December 19, 2019
“When women are giving birth, they need to feel safe, respected, honored, understood, seen and heard.”
That quote, in a sentence, explains why UNC-Chapel Hill student Manisha Dubey joined the executive board of Durham Volunteer Doulas (DVD) soon after it launched. DVD is a student-run nonprofit that provides free doula training and care to women living in North Carolina’s Triangle region.
An undergraduate studying health policy and management at UNC’s Gillings School of Global Public Health, Dubey initially helped DVD win a Kenan Biddle Partnership grant through the UNC Campus Y. Now, she serves as the organization’s community outreach manager. Rasheca Logendran, an undergraduate Robertson Scholar jointly enrolled at UNC and Duke University, studies nutrition at the Gillings School and is a DVD program coordinator. DVD’s executive director, Ana Gomez, will join the School’s master’s degree program in maternal, child and family health in 2020.
As the group’s website explains, a doula is someone who has been trained to provide physical, emotional and informational support to pregnant individuals before, during and shortly after childbirth, with the overarching goal of helping parents achieve the most satisfying birth experience possible.
Dubey is quick to point out the unjust paradox that lies in the lack of doulas accessible to the very communities that need them most.
“Maternal mortality problems are especially exacerbated in non-white, non-resource-rich populations, but doula care is only readily available to people who are fairly well off,” Dubey explains. “There’s a large need for volunteer doulas and a nonprofit like DVD to help organize them.”
Started in July 2018, the group endeavors to provide accessible, high-quality doula care at no cost to pregnant individuals who otherwise would be unable to afford doula services. The 501(c)(3) organization supports parents who are eligible for programs like Medicaid and WIC based on their family income.

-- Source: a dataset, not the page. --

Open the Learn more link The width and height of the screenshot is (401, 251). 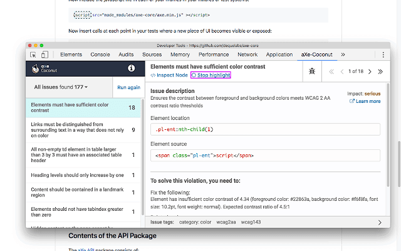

In 2019, DVD worked with 33 local mothers and offered two free doula workshops. In November, they won third place at the annual Carolina Pitch Party, which is a key student entrepreneurship event for local universities. The nonprofit’s members also are participating in CUBE, UNC’s social innovation accelerator.

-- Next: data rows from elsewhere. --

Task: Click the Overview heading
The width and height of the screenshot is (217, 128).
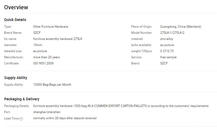Action: click(16, 7)
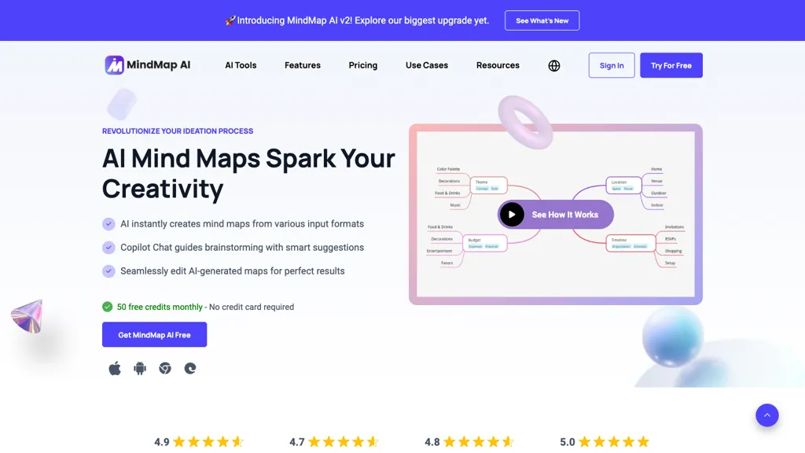The width and height of the screenshot is (805, 453).
Task: Select the Pricing menu item
Action: [x=362, y=65]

“We are a growing organization of volunteer birth doulas who serve folks at no charge,” states the DVD website. “All of our volunteers have received doula training; some are professional doulas working in the Triangle, while others are community members and students. We believe that all families deserve and can benefit from the support, advocacy and empowerment of a birth doula.”

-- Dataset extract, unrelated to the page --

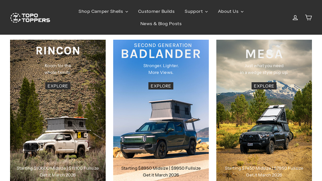The height and width of the screenshot is (181, 322).
Task: Open the account login icon
Action: (295, 18)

“Many of our doulas also volunteer with UNC Birth Partners — myself included!” Dubey adds. “I would say the main difference is that DVD sticks with the continuous model of care, aiming to have the same doula present for the entirety of labor and delivery, while Birth Partners operates on a shift-based schedule.”
In the spring of 2020, the DVD team will focus on recruiting more local community members so their work can continue after the original student leaders graduate.